How to train a linear regression model with dbt and BigFrames
Introduction to dbt and BigFrames
dbt: A framework for transforming data in modern data warehouses using modular SQL or Python. dbt enables data teams to develop analytics code collaboratively and efficiently by applying software engineering best practices such as version control, modularity, portability, CI/CD, testing, and documentation. For more information, refer to What is dbt?
BigQuery DataFrames (BigFrames): An open-source Python library offered by Google. BigFrames scales Python data processing by transpiling common Python data science APIs (pandas and scikit-learn) to BigQuery SQL.
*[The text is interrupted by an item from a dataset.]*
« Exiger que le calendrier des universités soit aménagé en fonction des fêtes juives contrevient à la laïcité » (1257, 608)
You can read more in the official BigFrames guide and view the public BigFrames GitHub repository.
By combining dbt with BigFrames via the dbt-bigquery
adapter (referred to as "dbt-BigFrames"), you gain:
- dbt’s modular SQL and Python modeling, dependency management with dbt.ref(), environment configurations, and data testing. With the cloud-based dbt platform, you also get job scheduling and monitoring.
- BigFrames’ ability to execute complex Python transformations (including machine learning) directly in BigQuery.
dbt-BigFrames
utilizes the Colab Enterprise notebook executor service in a GCP project to run Python models. These notebooks execute BigFrames code, which is translated into BigQuery SQL.